■ **Your instructions**:
Exactly as written, write out the lines below from the first to the one containing "EXPRESS TRIBUNE (23, 5)", inclusive. Pictures do not belong in the copy.

■ **Extracted records**:
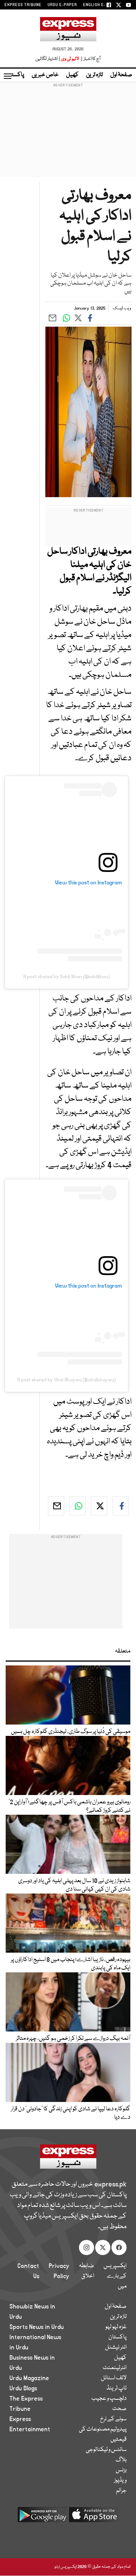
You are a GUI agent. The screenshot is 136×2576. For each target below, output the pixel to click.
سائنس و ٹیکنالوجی (106, 2449)
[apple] (93, 2517)
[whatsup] (78, 1505)
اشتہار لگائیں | (48, 59)
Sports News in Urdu (36, 2327)
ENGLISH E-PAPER (101, 5)
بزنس (121, 2470)
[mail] (56, 1505)
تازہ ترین (94, 75)
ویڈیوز (120, 2480)
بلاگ (121, 2460)
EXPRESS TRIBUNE (23, 5)
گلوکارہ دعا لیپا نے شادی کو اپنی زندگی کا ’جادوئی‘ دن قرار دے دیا (70, 2113)
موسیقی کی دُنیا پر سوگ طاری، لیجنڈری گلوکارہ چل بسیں (70, 1731)
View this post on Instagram (88, 882)
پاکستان (15, 75)
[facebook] (121, 1505)
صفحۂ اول (121, 75)
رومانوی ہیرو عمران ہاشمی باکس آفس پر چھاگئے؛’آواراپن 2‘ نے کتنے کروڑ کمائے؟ (69, 1806)
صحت (119, 2408)
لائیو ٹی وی (70, 59)
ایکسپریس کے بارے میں (115, 2276)
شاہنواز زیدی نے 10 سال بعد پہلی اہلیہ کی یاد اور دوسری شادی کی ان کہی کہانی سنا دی (74, 1885)
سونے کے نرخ (113, 2419)
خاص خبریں (45, 75)
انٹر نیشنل (116, 2347)
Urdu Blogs (23, 2388)
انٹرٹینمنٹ (115, 2368)
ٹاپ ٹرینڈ (117, 2388)
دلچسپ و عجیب (109, 2398)
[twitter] (99, 1505)
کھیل (72, 75)
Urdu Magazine (29, 2378)
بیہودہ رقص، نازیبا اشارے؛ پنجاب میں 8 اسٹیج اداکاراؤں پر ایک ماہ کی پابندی (70, 1964)
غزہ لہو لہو (116, 2327)
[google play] (42, 2517)
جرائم (121, 2490)
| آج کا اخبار (90, 59)
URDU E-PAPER (62, 5)
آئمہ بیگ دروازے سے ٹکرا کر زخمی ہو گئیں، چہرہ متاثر (73, 2038)
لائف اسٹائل (114, 2378)
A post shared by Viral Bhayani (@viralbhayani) (66, 1379)
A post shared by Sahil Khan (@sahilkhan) (66, 976)
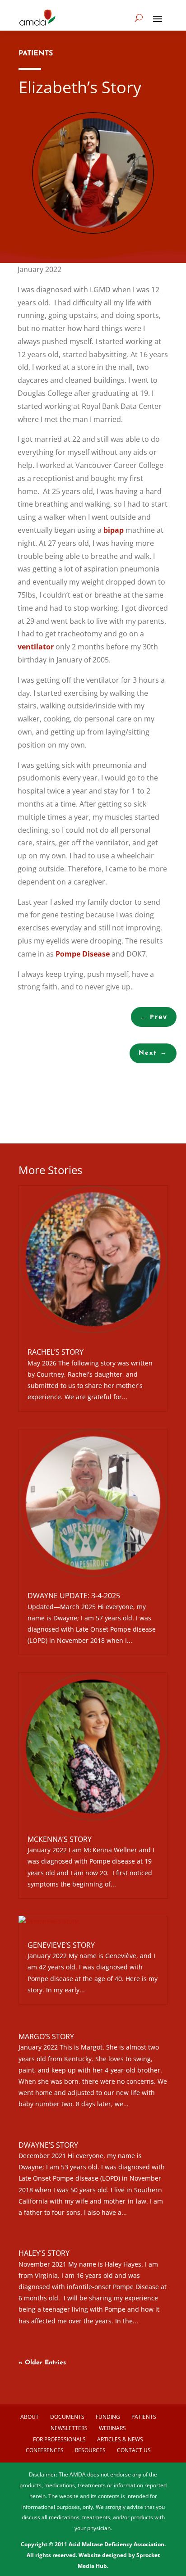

■ **Final answer**:
You are a GUI agent. The screenshot is 136×2576. For each target below, output the pixel to click.
سائنس و ٹیکنالوجی (106, 2449)
[apple] (93, 2517)
[whatsup] (78, 1505)
اشتہار لگائیں | (48, 59)
Sports News in Urdu (36, 2327)
ENGLISH E-PAPER (101, 5)
بزنس (121, 2470)
[mail] (56, 1505)
تازہ ترین (94, 75)
ویڈیوز (120, 2480)
بلاگ (121, 2460)
EXPRESS TRIBUNE (23, 5)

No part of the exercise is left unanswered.